Reflex HPV testing (also called triage HPV testing) – Reflex HPV testing is performed when a cervical cytology result returns positive for atypical squamous cells of undetermined significance (ASC-US); the HPV test is automatically performed on the sample that was collected for the cervical cytology.

Single lifetime screening – World Health Organization guidelines state that screening even once in a lifetime is beneficial, and intervals may depend on available resources and infrastructure; decisions about the target ages, type, and frequency of screening depend on local burden of disease, costs, and infrastructure and are left to country-level decision makers [40]. This strategy may be particularly relevant in resource-limited settings and is discussed in detail elsewhere. (See "Screening for cervical cancer in resource-limited settings", section on 'Screening age and frequency'.)

Relative risks and benefits of each method

Mortality reduction – There are no randomized trials comparing mortality rates among the various screening strategies in the United States. However, a microsimulation model for the USPSTF found that screening strategies that included HPV testing (ie, primary HPV testing or co-testing [Pap test with HPV testing]) were associated with fewer cervical cancer deaths compared with screening strategies that included Pap testing (ie, Pap testing alone or reflex HPV testing). In this model, cervical cancer deaths associated with screening that included HPV testing ranged from 0.23 to 0.29 deaths per 1000 patients versus 0.30 to 0.76 deaths per 1000 patients with screening that included Pap testing [7].

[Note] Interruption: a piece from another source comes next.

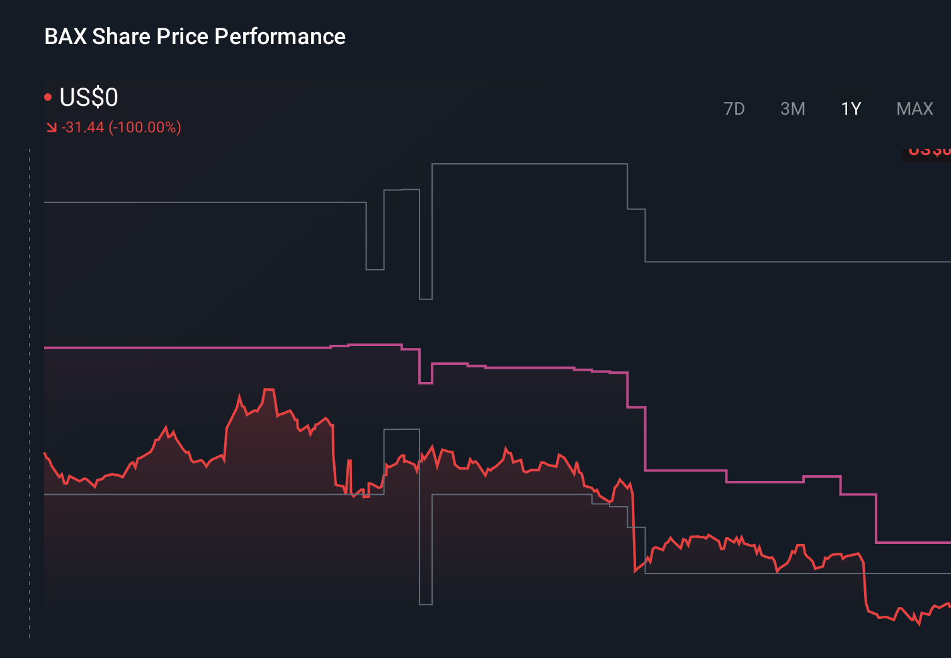Expand the -31.44 change details

point(83,127)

Cervical disease detection and incidence – Primary HPV testing has been shown in several studies to be a very sensitive test for identifying potential precursors of cervical cancer during an initial round of screening [22,41-44]. In a systematic review including randomized trials and cohort studies for the USPSTF, primary HPV screening among patients aged 25 to 65 years was associated with increased detection of cervical intraepithelial neoplasia (CIN) 3+ compared with Pap testing alone in the initial round of screening; despite these findings, in other trials included in this review, co-testing did not increase the initial CIN3+ detection rate compared with Pap testing alone [45].

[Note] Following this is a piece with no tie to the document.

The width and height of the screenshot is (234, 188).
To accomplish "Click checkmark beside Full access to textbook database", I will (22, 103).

However, numerous observational studies have suggested that both co-testing and primary HPV testing improves early detection of CIN 3+. Although some studies suggest that co-testing or primary HPV testing may actually decrease the incidence of cervical cancer (by allowing for precursor lesions to be identified and treated) [46-54], other data suggest that the cumulative incidence is similar to Pap testing alone [42,55]. Examples of such studies include:

At 48 months, the large HPV FOCAL Study found a lower incidence of CIN 3+ associated with initial primary HPV testing (incidence ratio [IR] 2.3/1000, 95% CI 1.5-3.5) than with initial Pap testing (IR 5.5/1000, 95% CI 4.2-7.2; risk ratio 0.42, 95% CI 0.25-0.69) [53]. The relative risk of CIN 2+ was also lower with primary HPV testing than with initial Pap testing.

Similarly, in a large European meta-analysis, screening with HPV testing (largely as co-testing) was associated with a lower rate of incident cervical cancer compared with Pap testing at a median of 6.5 years of follow-up (rate ratio 0.60, 95% CI 0.40-0.89) [54].

By contrast, in the Population-Based Screening Study Amsterdam, which compared initial testing with either co-testing or with Pap alone, followed by rescreening at five years with co-testing, those initially screened with co-testing had less CIN 3+ (88 versus 122 cases, relative risk [RR] 0.73, 95% CI 0.55-0.96) and less cervical cancer (4 versus 14 cancers, RR 0.29, 95% CI 0.10-0.87) [55]. However, the cumulative detection of CIN 3+ and cervical cancer over the two testing rounds did not differ between the two groups.

RNA-based methods are not approved for primary HPV testing. However, they may be as effective as DNA-based methods in detecting cervical disease. In a meta-analysis evaluating the accuracy of different screening methods for detecting CIN 2+ in clinician-obtained samples, testing with RNA compared with DNA-based assays had similar sensitivity and specificity, though internal controls for specimen adequacy were not available for most assays [56]. Sensitivity was lower for self-collected samples (0.84, 95% CI 0.74–0.96). Further studies evaluating RNA-based methods for primary HPV testing are needed.

False-positive and colposcopy rates Studies have found that primary HPV testing is associated with an increased number of positive results compared with cervical cytology [22,38,41,45,57-60]. However, some HPV infections identified in screening can lead to unnecessary procedures (eg, colposcopy, biopsy, treatment), particularly in younger patients in whom HPV infection often regresses. With appropriate quality colposcopy, the efficiency of screening improves.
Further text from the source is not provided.